• **PROVIDED RECORDS**:
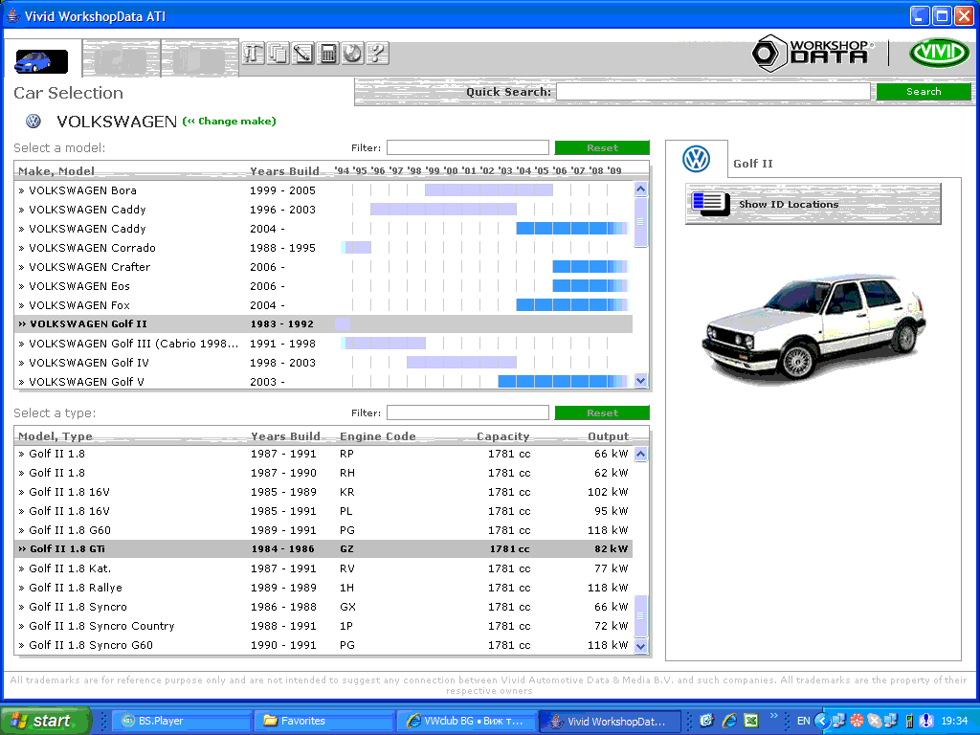
Task: Click into the Quick Search field
Action: pos(713,92)
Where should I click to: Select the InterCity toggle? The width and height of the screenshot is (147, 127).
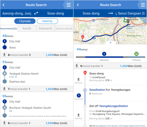pyautogui.click(x=47, y=21)
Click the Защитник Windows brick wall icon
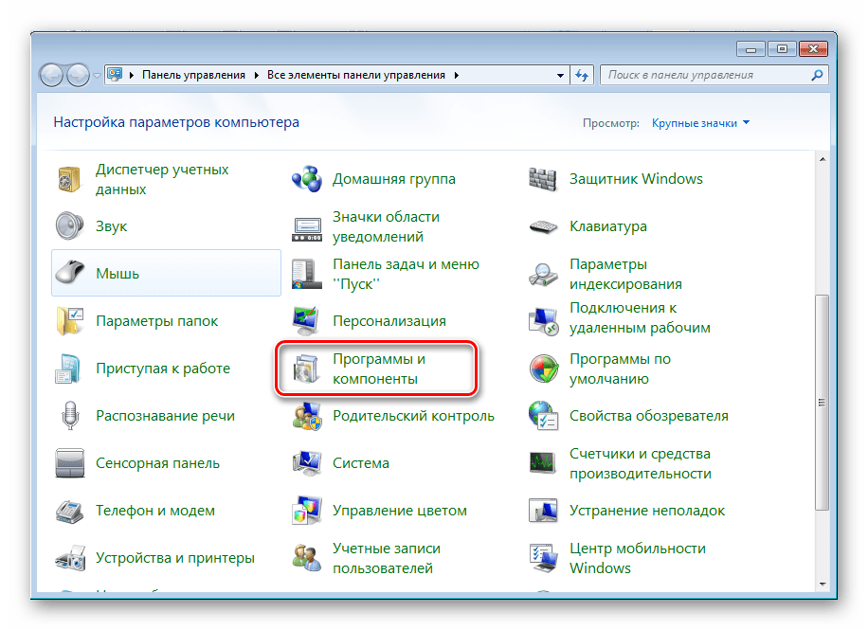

• **GIVEN INSTRUCTION**:
Render the lines of the material above as a numbered list, leaving out any blank lines. Omit the pictures.

• **REPLY TO THE TASK**:
1. Task: Click into the Quick Search field
2. Action: pos(713,92)
3. Where should I click to: Select the InterCity toggle? The width and height of the screenshot is (147, 127).
4. pyautogui.click(x=47, y=21)
5. Click the Защитник Windows brick wall icon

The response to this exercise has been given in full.